British real estate and property website

Rightmove plc is a British company which runs rightmove.co.uk and the rightmove app. It is the largest online real estate property portal in the United Kingdom. Rightmove is listed on the London Stock Exchange and is a constituent of the FTSE 250 Index.

== History ==
Rightmove was incorporated on 16 May 2000 and it launched its website, rightmove.co.uk, in July 2000. Rightmove's founding shareholders were Countrywide plc, Halifax, Royal & Sun Alliance and Connells.

Rightmove was first listed on the London Stock Exchange on 15 March 2006 at which time it became Rightmove plc.

In 2007 Rightmove bought 67% of Holiday Lettings Limited. In May 2008, HBOS, one of the founding investors, sold its stake in Rightmove. According to Forbes, Rightmove operates on a two-sided model which serves a vast "audience" for property listings on one side and 20,000 advertisers of available properties on the other side.

Peter Brooks-Johnson, who joined Rightmove in 2006, became chief operating officer in 2013 and was promoted to chief executive officer in 2017.

In May 2016, Rightmove was ranked as the world's most innovative company by Forbes.
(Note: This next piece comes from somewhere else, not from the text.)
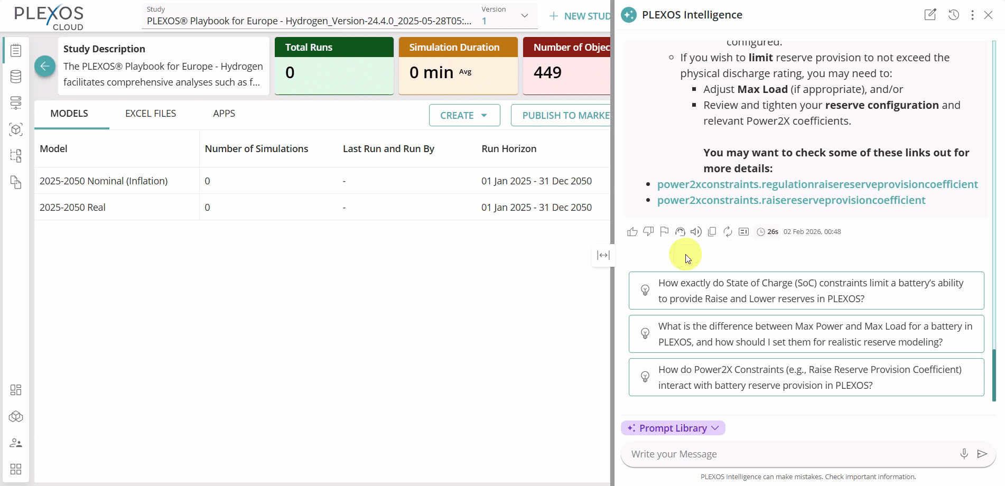
Task: Open the chat history
Action: click(954, 15)
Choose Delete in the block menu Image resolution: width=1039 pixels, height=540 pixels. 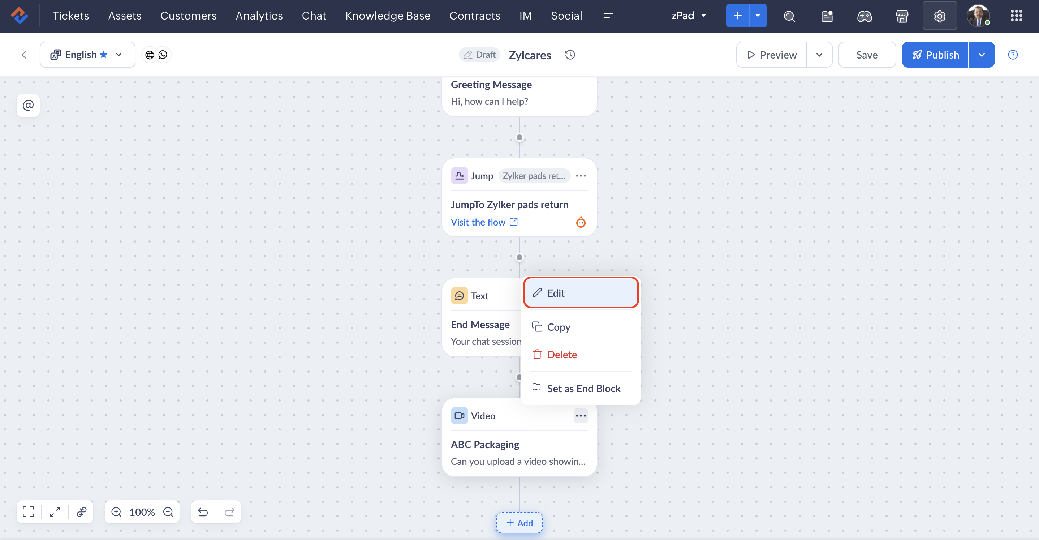click(x=561, y=354)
In August 2016, the company acquired The Outside View, a London based predictive analytics company.

In June 2018, the Rightmove tenant Passport was launched.

In July 2019, the company acquired Van Mildert, which provides tenant referencing services and rent guarantee insurance products.
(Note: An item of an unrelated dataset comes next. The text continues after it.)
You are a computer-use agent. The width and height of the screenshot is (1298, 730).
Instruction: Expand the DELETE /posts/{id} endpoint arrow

In November 2019, the company announced the appointment of Andrew Fisher as its chairman, succeeding Scott Forbes who was in the role for over 14 years.

Johan Svanström, a former chief executive of travel booking website Expedia and McDonald's became chief executive officer in February 2023. His appointment followed the resignation of Peter Brooks-Johnson in May 2022.

In September 2024, Rightmove's board rejected an informal £5.6 billion takeover offer from the REA Group, describing it as opportunistic and stating that it undervalued the company. REA Group had offered 705p per share, representing a 27% premium. The offer came as Rightmove faced difficulties in the property market and aligned with the Murdoch family's efforts to expand beyond traditional media. REA Group abandoned its takeover plan without making a formal offer.

==Operations==
Rightmove makes money from listing estate agents on its website and offering additional advertising products to those agents. The ads are visible to users who search for the area chosen by the estate agent. Individuals selling property privately (i.e. directly without an agent) are prohibited from advertising on the site. Each month, Rightmove release a House Price Index, illustrating any changes in the asking prices of houses throughout England and Wales.